Here is the recipe for Pete’s fantastic vanilla syrup.  It works brilliantly in milkshakes, for poaching fruit, or as a drizzle over oat porridge or icecream.  Because he used our homemade extract, the syrup has a clean, almost crisp, vanilla flavour and a flotilla of  small black seeds.  It’s an easy recipe to prepare, providing you remembered to make extract three months before, but tricky to get just right.  Pete has a particularly fine palate when it comes to syrups and jams – he always manages to produce a perfect balance of flavours and textures.

  • 2 litres filtered water
  • 1 kg white sugar (possibly more)
  • ¼ cup brown sugar
  • 1 or more fresh vanilla pods
  • 2 Tbsp homemade vanilla extract (plus a couple of vanilla pods that were soaking in the vodka)

1. Scrape out the fresh vanilla pod and add the seeds, plus the pod into a large pot.  Add the water, sugar, soaked vanilla pods and brown sugar and heat gently until the solution boils and the sugars dissolve.

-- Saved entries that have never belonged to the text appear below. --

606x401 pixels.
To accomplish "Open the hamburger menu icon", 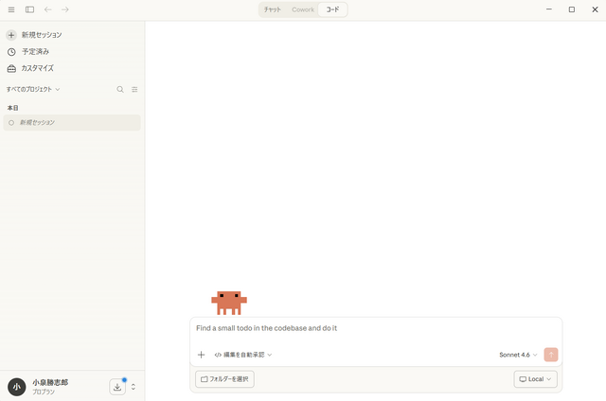I will [11, 9].
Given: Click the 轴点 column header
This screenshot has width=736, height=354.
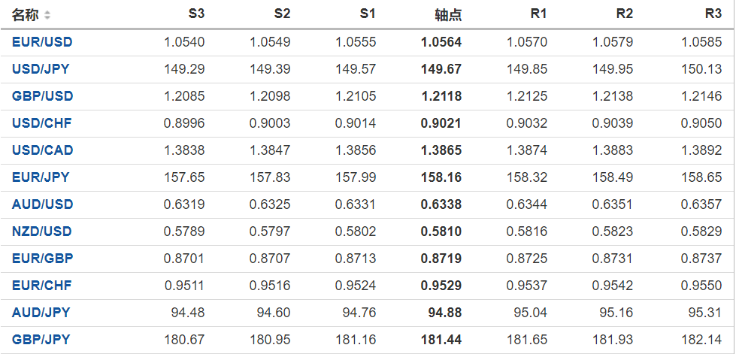Looking at the screenshot, I should pos(448,15).
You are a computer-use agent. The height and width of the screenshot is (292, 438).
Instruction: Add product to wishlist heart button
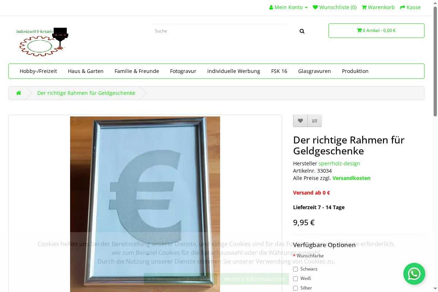coord(300,121)
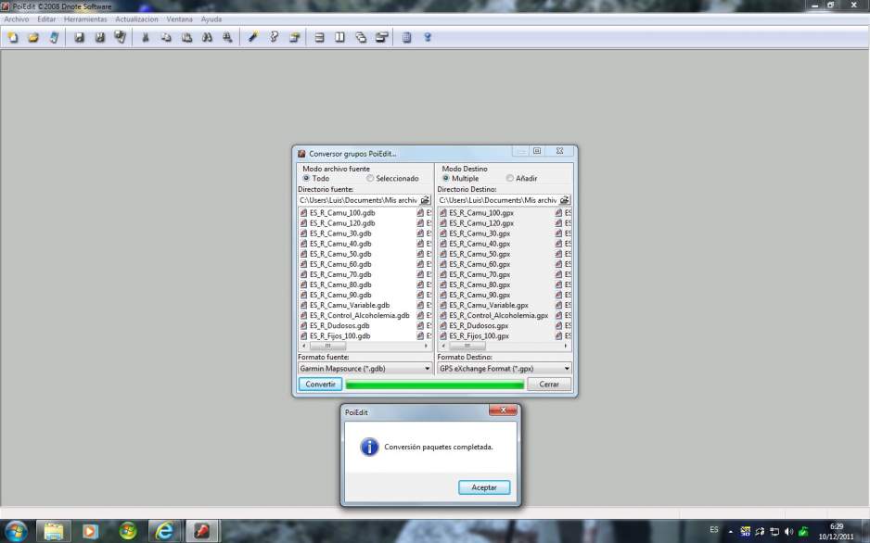Browse for the source directory folder
The height and width of the screenshot is (543, 870).
point(425,200)
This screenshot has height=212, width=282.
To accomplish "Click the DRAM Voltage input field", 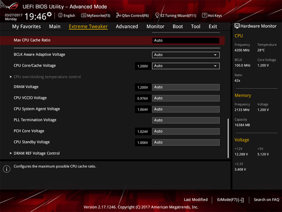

2. Add the vanilla extract and bring back to the boil briefly.  Allow to cool a little, then check that the syrup has thickened slightly (otherwise you’ll just end up with sugary water).  The thickness of the syrup is related to the amount of sugar – if you’d like greater viscosity, simply add more sugar until it reaches a consistency you’re happy with.  Taste for vanilla – you want to add as much vanilla extract as you can whilst still keeping the syrup in balance. This recipe is all about tasting as you go to ensure the flavour is smooth and well-rounded.

3. Ladle the syrup into sterilised bottles and seal well. Place the used vanilla pods in a small jar and top up with a little syrup.  Store this in the fridge and use it as a “starter” for your next batch, by putting it into the pot with the other ingredients.  The starter can be used several times before the macerated beans lose their oomph.